FIG. 6.

A potential mechanism for dual control of sodA by iron-sensitive and QS circuitry. (A) Gene arrangement of the fagA-fumC-orfX-sodA operon. (B) DNA sequence directly upstream of fagA, which is promoter proximal in the depicted operon (24, 25). The Fur regulatory protein (encoded by fur, which is itself regulated by iron availability) utilizes Fe²⁺ as a corepressor (23). The Fe(II)-Fur complex directly binds to the promoter region of genes that contain a specific regulatory sequence known as the iron box (9). Sequence analysis suggests the presence of iron boxes (orientation of each shown as a dashed line), which is the binding site for Fe(II)-Fur. Note that Mn-SOD production is elevated in fur mutants (25).

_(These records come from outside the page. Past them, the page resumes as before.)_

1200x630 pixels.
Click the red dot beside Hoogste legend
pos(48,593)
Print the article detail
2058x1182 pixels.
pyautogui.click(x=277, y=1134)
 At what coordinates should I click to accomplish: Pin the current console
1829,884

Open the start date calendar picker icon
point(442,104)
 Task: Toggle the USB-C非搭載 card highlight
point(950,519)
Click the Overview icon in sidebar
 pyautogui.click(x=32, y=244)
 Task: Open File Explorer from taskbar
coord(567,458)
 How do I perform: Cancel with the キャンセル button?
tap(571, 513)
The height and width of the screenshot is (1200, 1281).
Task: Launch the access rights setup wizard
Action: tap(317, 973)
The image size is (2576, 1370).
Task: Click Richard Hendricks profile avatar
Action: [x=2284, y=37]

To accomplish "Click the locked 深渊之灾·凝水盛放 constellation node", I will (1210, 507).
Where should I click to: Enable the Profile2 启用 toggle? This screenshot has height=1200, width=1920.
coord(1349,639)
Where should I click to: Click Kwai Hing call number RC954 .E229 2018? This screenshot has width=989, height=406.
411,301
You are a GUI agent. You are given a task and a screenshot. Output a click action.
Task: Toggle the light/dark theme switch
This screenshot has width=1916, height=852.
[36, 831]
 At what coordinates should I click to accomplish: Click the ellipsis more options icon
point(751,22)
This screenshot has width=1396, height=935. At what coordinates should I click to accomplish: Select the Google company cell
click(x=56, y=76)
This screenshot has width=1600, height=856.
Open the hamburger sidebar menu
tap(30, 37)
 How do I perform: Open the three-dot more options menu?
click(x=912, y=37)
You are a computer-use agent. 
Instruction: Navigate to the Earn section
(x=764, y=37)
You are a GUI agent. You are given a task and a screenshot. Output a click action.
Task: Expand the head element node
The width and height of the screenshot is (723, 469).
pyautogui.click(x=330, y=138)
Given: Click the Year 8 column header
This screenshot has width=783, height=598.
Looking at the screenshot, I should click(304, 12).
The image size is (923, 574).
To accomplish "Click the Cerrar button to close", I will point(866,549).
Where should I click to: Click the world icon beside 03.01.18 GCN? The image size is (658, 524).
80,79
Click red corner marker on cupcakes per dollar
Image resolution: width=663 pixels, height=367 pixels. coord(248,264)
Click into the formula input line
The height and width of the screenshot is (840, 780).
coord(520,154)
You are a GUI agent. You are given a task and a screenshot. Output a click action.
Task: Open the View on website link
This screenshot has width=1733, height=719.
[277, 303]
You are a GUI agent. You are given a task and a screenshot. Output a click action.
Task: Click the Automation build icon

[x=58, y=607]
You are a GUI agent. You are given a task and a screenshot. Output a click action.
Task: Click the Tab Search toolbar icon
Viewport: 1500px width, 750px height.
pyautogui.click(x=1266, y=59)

Iron boxes are located at nucleotide positions -18 to -37 and -21 to -42. Positions of putative Lux boxes, the binding site for the PAI-1–LasR complex, are also shown at -11 to -29 and at -228 to -247. Nucleotide positions that are homologous with the consensus Vibrio Lux box are indicated by the connecting lines. Under high iron conditions, binding of the iron box by the Fe(II)-Fur complex would inhibit the LasR–PAI-1 complex from binding to the Lux box 2 region and would also inhibit transcription possibly originating upstream due to potential activation from binding at Lux box 1. Upon iron starvation, the Fe(II)-Fur complex would not be present, and thus the LasR–PAI-1 complex would be free to activate transcription. The bold thick line indicates a potential ribosome binding site.